The Argument Supporting Big 12 Football Games in Mexico
The news broke on Monday night that the Big 12 Conference has been actively exploring playing basketball and football games in Mexico starting for the 2024-25 season for hoops and the 2025 season for football.
At first glance, the move didn’t make much sense to me. I love college atmospheres and what the on-campus experience brings that makes college football, in particular, the most unique and exciting sport in the country. However, after 24 hours to digest the news, I’ve come around on the idea that this makes an enormous amount of sense for this conference and its future.
Short-Term Loss, Long-Term Gain
I’ve always been a proponent of college football games being on campus. It’s best for the fans, the small businesses that rely on these handful of Saturdays each fall to meet revenue goals and the entire community. However, if we look at this from a bigger picture perspective, it’s not about hurting the fans or businesses in our Big 12 communities, it’s about maintaining what we have long past a Saturday in September of 2023, October of 2024 or November of 2025. This is about maintaining the Big 12 Conference as a powerhouse, Top 3 conference, behind the SEC and Big Ten, for years to come.

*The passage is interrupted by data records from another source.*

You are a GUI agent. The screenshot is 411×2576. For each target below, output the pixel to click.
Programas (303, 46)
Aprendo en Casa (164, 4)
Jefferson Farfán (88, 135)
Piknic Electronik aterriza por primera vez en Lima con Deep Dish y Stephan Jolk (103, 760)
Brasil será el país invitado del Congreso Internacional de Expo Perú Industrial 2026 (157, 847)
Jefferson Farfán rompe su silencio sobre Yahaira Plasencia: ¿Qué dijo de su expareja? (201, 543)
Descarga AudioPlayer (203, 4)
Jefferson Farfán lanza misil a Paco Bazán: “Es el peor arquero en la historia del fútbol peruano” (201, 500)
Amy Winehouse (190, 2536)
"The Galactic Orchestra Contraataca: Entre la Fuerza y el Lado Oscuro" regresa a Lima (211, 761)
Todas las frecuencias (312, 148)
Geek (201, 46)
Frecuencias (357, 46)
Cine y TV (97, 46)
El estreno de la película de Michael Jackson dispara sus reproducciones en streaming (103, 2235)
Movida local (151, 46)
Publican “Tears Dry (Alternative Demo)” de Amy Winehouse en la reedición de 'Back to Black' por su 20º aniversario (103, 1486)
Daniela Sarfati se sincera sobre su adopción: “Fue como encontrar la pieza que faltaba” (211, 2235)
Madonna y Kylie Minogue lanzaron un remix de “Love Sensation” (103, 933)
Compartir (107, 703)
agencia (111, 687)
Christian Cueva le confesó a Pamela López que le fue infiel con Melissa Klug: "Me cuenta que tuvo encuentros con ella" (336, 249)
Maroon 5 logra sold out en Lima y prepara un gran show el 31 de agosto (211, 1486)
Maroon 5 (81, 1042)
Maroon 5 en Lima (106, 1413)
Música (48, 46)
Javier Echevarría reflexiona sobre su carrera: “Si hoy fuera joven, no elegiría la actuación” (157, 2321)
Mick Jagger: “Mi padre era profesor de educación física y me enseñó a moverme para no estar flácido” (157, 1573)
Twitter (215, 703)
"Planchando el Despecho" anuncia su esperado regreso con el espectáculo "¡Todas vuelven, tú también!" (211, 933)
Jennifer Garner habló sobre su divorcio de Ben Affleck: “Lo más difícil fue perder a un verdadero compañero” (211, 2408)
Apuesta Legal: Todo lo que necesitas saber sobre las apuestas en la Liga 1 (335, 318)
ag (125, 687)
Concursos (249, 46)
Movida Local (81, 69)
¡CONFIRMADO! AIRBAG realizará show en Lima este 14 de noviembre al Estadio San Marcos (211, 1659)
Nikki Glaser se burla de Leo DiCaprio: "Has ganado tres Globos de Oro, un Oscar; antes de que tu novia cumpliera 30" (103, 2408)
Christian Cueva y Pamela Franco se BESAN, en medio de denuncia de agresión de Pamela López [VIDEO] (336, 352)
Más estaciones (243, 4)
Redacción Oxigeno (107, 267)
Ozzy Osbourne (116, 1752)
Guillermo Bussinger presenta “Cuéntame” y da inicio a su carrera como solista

And if that means playing a Big 12 football game (or more?) per season in Mexico, then so be it. While we don’t have any details on how frequent games would be played, it seems unlikely a team would lose more than one home game every few years, if that.

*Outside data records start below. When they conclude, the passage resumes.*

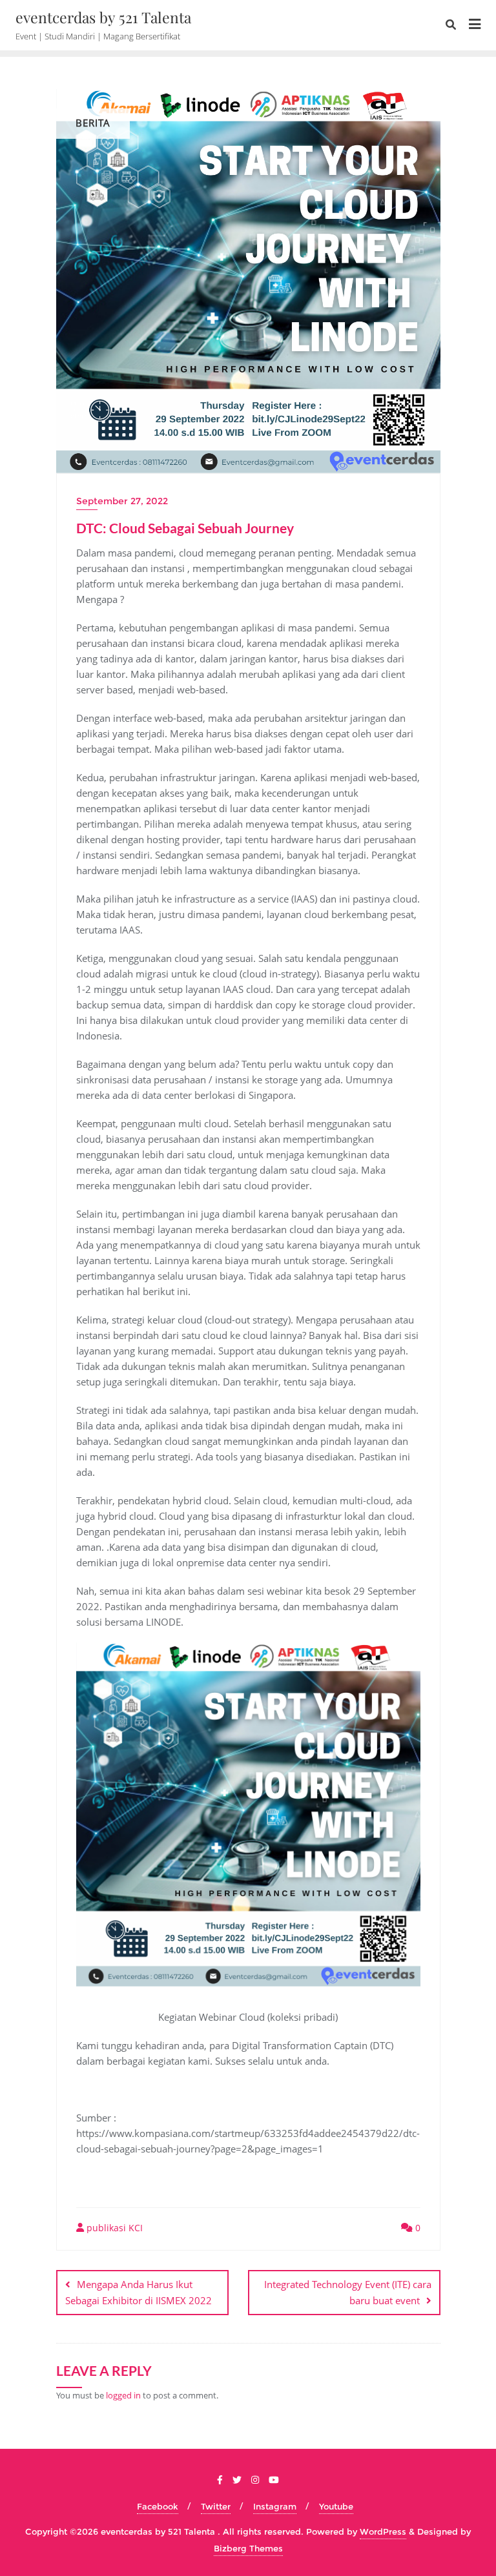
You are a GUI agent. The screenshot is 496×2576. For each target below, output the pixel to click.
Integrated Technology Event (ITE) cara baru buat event (347, 2292)
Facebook (157, 2506)
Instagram (274, 2506)
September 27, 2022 (122, 501)
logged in (123, 2395)
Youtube (336, 2506)
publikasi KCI (113, 2228)
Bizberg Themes (248, 2548)
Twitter (216, 2506)
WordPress (383, 2531)
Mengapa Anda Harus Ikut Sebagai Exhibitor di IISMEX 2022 (138, 2292)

Is that worth the chance for the Big 12 to solidify itself, its brand, its future and the big check ESPN and FOX are cutting for this league? It seems like a no-brainer. New eyeballs, made-for-TV events will help the Big 12 create the buzz it needs to make to cut through the noise of the busy sports landscape and maintain its value to the TV networks.
The NFL Model
We’ve seen professional sports do this with huge success, most notably the NFL, who is now playing at least one regular season games in different parts of the world every season. As a mentor once told me, don’t overcomplicate life, just follow the qualities and traits of successful people and organizations, and duplicate that to the best of your ability.
The NFL doesn’t do much wrong. They are the most popular sport in the country, by a mile, and continue to expand their international presence. Brett Yormark sees that and must think, “Why not the Big 12 on the college level?”
I understand Baylor football is not the Dallas Cowboys, but it doesn’t need to be, and won’t be, on the same scale of the NFL. It just needs to work, and make sense, for the Big 12 and its own growth into the international market. Plus, with Texas sharing the biggest border with Mexico, the Mexican culture being prevalent across parts of Texas, and the Big 12 being the conference with the most Power 5 schools from Texas in the league, it’s a natural fit.
In Yormark We Trust
Even if you vehemently disagree with the move, if you’re a Big 12 fan, Brett Yormark deserves the benefit of the doubt, until proven otherwise. He’s undoubtedly done an incredible job in less than one year on the job as commissioner of the conference. From cutting in line to land a TV deal ahead of the Pac-12 to getting summer camps at Rucker Park, Yormark has pushed nearly all the right buttons so far.
This doesn’t mean he walks on water and every move he makes is going to strike gold, but his resume thus far, and how it’s benefited this conference and solidified its future, means we need to let this one play out, and, “Trust in Yormark” or “Believe in Brett”.
Whichever phrase you want to use, that’s up to you.